She developed this Mixin approach, but we're still left with (assuming this isn't still outstanding in earthaccess too)

how can we allow the user to regenerate new s3 creds after an hour has passed? Right now there isn't a way to do that.

Do you have any thoughts?

betolink commented 1 year ago

Hi @JessicaS11 @rwegener2 this is still an outstanding issue with earthaccess the library tries to optimize and cache the s3fs session but we haven't implemented anything like this at the get_s3_credentials() level yet.

For icepyx, this mixing class looks good! maybe when we instantiate the class for the first time we could store the timestamp and return the same cached set of credentials until the time delta goes above say 50 minutes, a little like the get_s3fs_session() method.

rwegener2 commented 1 year ago

Thanks for the feedback @betolink!

I've cleaned up the PR and added:

The one question I had for @betolink:

We can talk about if it makes sense to merge this / how the best way to that.

UPDATE: Just adding that after a conversation with Luis it sounds like earthaccess does not currently propagate the error message back to the user. I think it's fine for icepyx to raise the error and direct users to view the earthaccess output. No further action needed here.

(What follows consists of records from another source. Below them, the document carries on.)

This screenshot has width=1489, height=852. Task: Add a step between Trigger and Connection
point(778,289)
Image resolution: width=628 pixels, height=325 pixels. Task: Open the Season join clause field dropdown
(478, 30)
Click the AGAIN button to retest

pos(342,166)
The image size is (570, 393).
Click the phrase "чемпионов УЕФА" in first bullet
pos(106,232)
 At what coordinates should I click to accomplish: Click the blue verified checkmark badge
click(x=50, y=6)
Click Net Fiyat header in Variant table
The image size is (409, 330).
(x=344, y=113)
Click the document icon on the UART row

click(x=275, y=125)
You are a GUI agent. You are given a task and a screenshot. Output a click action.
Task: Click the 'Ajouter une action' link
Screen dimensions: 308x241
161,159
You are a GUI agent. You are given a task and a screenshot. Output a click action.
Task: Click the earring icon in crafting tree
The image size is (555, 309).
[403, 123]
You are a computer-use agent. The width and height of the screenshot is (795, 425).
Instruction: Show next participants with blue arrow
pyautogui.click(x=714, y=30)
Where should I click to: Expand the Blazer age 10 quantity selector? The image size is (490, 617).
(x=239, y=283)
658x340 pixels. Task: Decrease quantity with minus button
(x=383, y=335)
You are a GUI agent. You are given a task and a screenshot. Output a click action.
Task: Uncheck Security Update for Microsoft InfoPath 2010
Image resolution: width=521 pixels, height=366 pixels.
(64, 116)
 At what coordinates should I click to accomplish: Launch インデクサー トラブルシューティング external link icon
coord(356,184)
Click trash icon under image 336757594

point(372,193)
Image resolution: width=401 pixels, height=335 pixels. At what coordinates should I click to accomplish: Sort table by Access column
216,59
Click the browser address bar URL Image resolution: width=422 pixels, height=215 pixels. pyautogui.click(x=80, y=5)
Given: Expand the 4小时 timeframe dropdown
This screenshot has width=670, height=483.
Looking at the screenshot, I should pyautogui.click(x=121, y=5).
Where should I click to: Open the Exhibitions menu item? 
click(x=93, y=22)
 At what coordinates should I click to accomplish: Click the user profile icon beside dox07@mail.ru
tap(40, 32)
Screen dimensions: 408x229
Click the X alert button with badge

rwegener2 commented 1 year ago

Current status

  1. All code comments have been addressed
  2. I’ve written a few tests for the class

In writing those tests I did also end up changing a few lines of test_behind_NSIDC_API_login.py. There was a fixture in that class that writes a .netrc file. I moved that block to the pytest configuration so that the .netrc gets written before all the tests and can also be used by the new authentication class.

Todo

  1. update docs

I’m going to pause on this PR for the rest of the day, but the last thing I’ve got on the todo list is updating the documentation to reflect that the user is no longer required to explicitly login. After that I'll re-request review.

review-notebook-app[bot] commented 1 year ago

Check out this pull request on  ReviewNB

See visual diffs & provide feedback on Jupyter Notebooks.


Powered by ReviewNB

rwegener2 commented 1 year ago

Ok, I think this PR is basically ready for a full review! I have just one doubt:

I've still gone ahead and re-requested review; I'll get the API reference pushed as soon as I hear back. Thank you!

JessicaS11 commented 1 year ago
  • how could I create one of those for the new class? Are they programmatically generated, or written out by hand?

Somewhere in between, unfortunately. I think the most appropriate spot for this is probably as one of the components, so we can just copy-paste a new block into that .rst file. If we now need to access auth info via query_object.auth, we should probably include a pointer function to get users from query_object.earthdata_login to query_object.auth.earthdata_login. In that function our docstring should note the deprecation of the function so users see that in the API docs.

rwegener2 commented 1 year ago

Okay @JessicaS11, I think this is ready for another check. I left comments next to yours, but to summarize:

we should probably include a pointer function to get users from query_object.earthdata_login to query_object.auth.earthdata_login. In that function our docstring should note the deprecation of the function so users see that in the API docs.

I left the Query.earthdata_login method in the documentation, which has the note about being depreciated in it.

JessicaS11 commented 1 year ago

@rwegener2 I'm running the basic data access notebook locally and... it fails. I've got valid authentication (it did show an error before bringing up the manual login box, but it did let me authenticate that way and I got valid credentials), but cannot actually do anything that's behind a login. The two failure cases I found are: region_a.order_vars.avail() and region_a.order_granules(), both of which are getting hung up in the requests stage.

UPDATE: I should have known better than to try and test icepyx code on a Wednesday. NSIDC system is down for maintenance (see banner at: https://nsidc.org/data/icesat-2). Wednesday is often their maintenance day...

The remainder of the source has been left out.